Film Night at Pride London Festival Celebrating LLFF's 25th Anniversary

  • Event

Film Night at Pride London Festival Celebrating LLFF's 25th Anniversary

Mon, 07/18/2016 - 19:00 to Tue, 07/19/2016 - 20:45

MEDIAQUEER.CA is proud to collaborate with Pride London Festival to host the London Lesbian Film Festival (LLFF) in bringing you a program that celebrates 25 years of queer love and lesbian films in Southwest Ontario. Since 1991, LLFF’s mission has been to show the best, boldest and wittiest of Sapphic tales and, this year, the Queer Media Database Canada-Québec has been digging through their archives to highlight the festival’s continuous support for lesbian cinematic herstory in Canada. More than a retrospective, the program will include new-to-London videos by Deanna Bowen and Michelle Mohabeer along with festival favourites Shawna Dempsey + Lorri Millan, as well as hidden gems from the early years of the festival (Anne Golden and Jeanne Crépeau). This FREE/PWYC 50-minute program propels the audience along three decades of daring lesbian filmmaking - through funny shorts and touching personal stories. Join us on this journey Monday July 18, 7PM at Rainbow Cinemas to see what makes our big Canadian lesbian family a truly beautiful one. Montreal artist Dayna McLeod (director of the knee-slapping Watching Lesbian Porn) will be present for the screening and Q&A. Curated by Patricia Ciccone, Jordan Arseneault, Rox Corriveau, and Thomas Waugh, this screening is made possible by support from the Canada Council for the Arts and is presented as part of the official Pride London Festival program available at pridelondon.ca/events/PrideFilmNight. We are thrilled to share in the Pride London Festival’s mission of promoting unity, inclusion, and awareness of sexual and gender diversity for their 2016 edition.

MEDIAQUEER.CA X Pride London Festival for LLFF’s 25th Anniversary w/ guest artist Dayna McLeod

Followed by: Pride London Festival’s selection of Canadian & international LGBT short films co-presented by MediaQueer, featuring works by Trevor Anderson, Wayne Yung and many more!

Pride London Festival “Film Night” Mon. 18 July 2016, 7pm Rainbow Cinemas, 355 Wellington St, London, ON.          

We’re Talking Vulva by Shawna Dempsey + Lorri Millan

1990 / 5 / CA / English / Video Pool

This short music video by Shawna Dempsey has charmed festival goers for more than 25 years. Hilarious in its performance and radical in its discourse, We’re Talking Vulva puts the vagina at the center of this powerful public service announcement. 

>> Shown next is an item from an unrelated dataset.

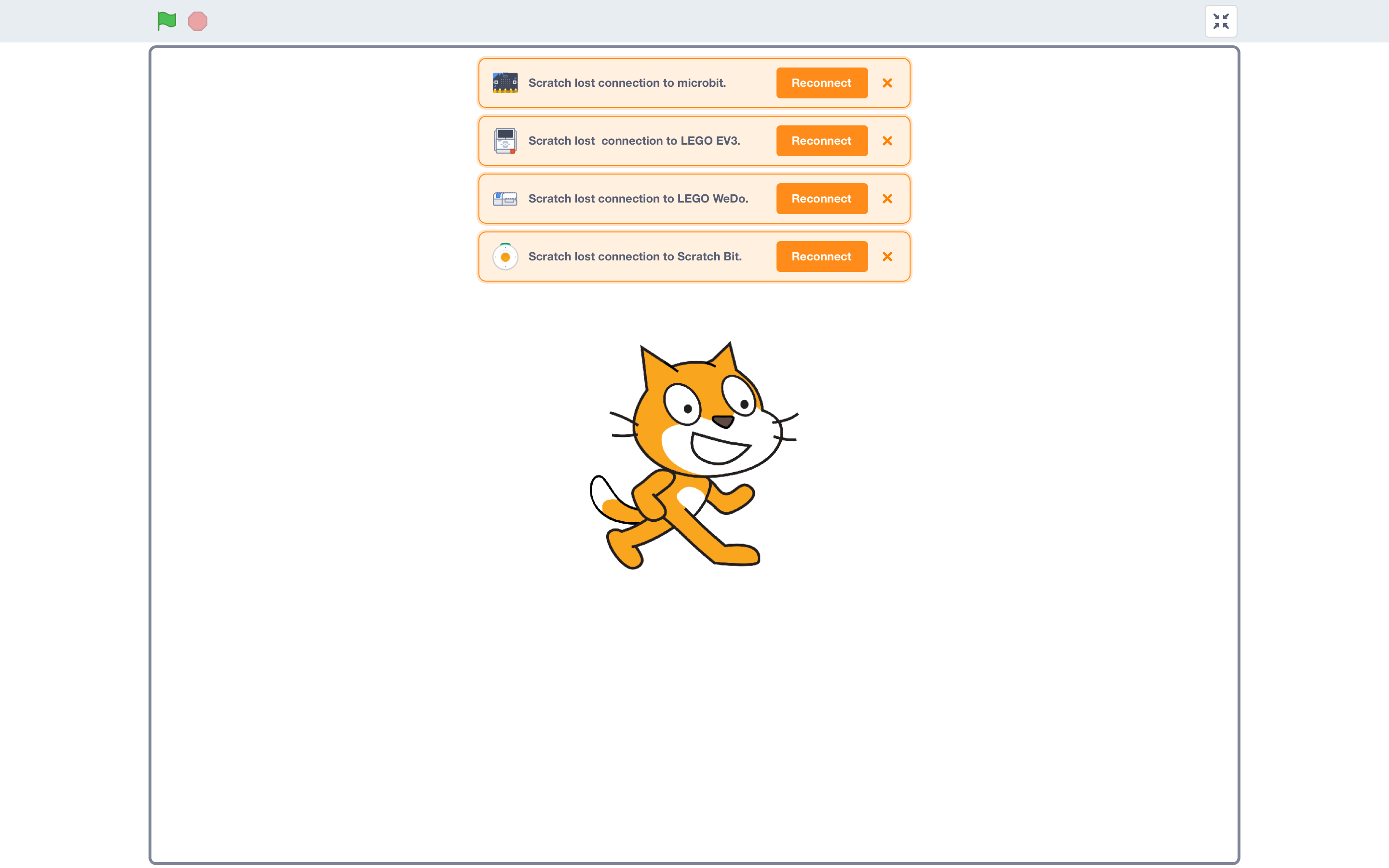
Task: Click the LEGO WeDo lost connection text
Action: (638, 199)
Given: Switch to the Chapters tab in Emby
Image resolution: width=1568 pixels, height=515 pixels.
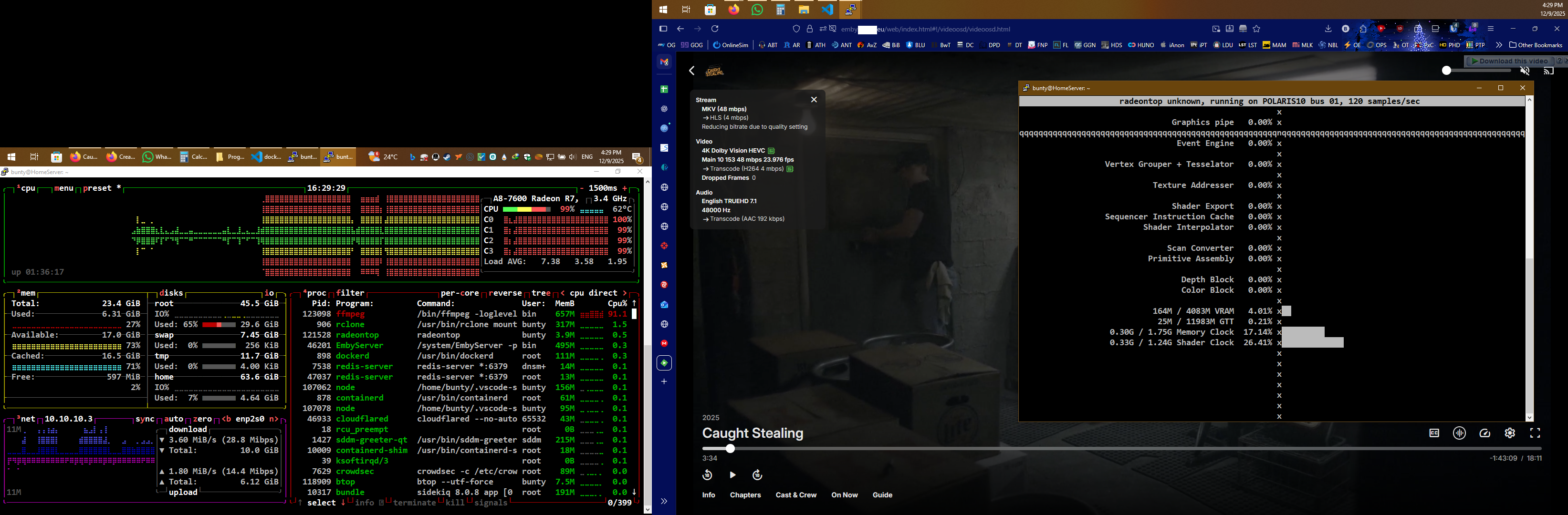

 L’Usure / By Attrition by Jeanne Crépeau

1986 / 8 / CA / French / Box Films

Two women meet out in the streets of Montreal in this wordy and surprising break-up film by one of Québec’s best lesbian filmmakers, presented at the inaugural edition of the LLFF in 1991

Sadomasochism by Deanna Bowen

1998 / 14 / CA / English

In Sadomasochism, Deanna Bowen mixes historical images with sexual symbolisms and offers a complex work that intertwines pleasures and pain, past and present. (A note that this short may not be suitable for young audiences as it involves an account of a sexual violence).

Brothers by Anne Golden

1998 / 6 / CA / English / Groupe Intervention Vidéo

Two lesbian brothers live a predictable life: they do the same tasks repeatedly, day after day. However, when the night comes, their lives are anything but ordinary. Anne Golden and frequent collaborator Lorri Millan explore butch life in a humorous manner in this GIV-produced international success.

Two/Doh by Michelle Mohabeer

1996 / 5 / CA / English / CFMDC

Erotic moments between Mohabeer and her lovers are intercut with Super8 footage of queer people of color celebrating in a Pride march. Still lives of a seashell and pomegranates laid out on a tapestry betoken perennial motifs of women’s sexuality.

Watching Lesbian Porn by Dayna McLeod

2001 / 10 / CA / English / Groupe Intervention Vidéo

Can feminism be used as a form of lesbian foreplay? Playing with the tensions between concealment and visibility and critical feminist theories and pornographic stimulations, Montreal artist Dayna McLeod becomes an unruly mediator between the two.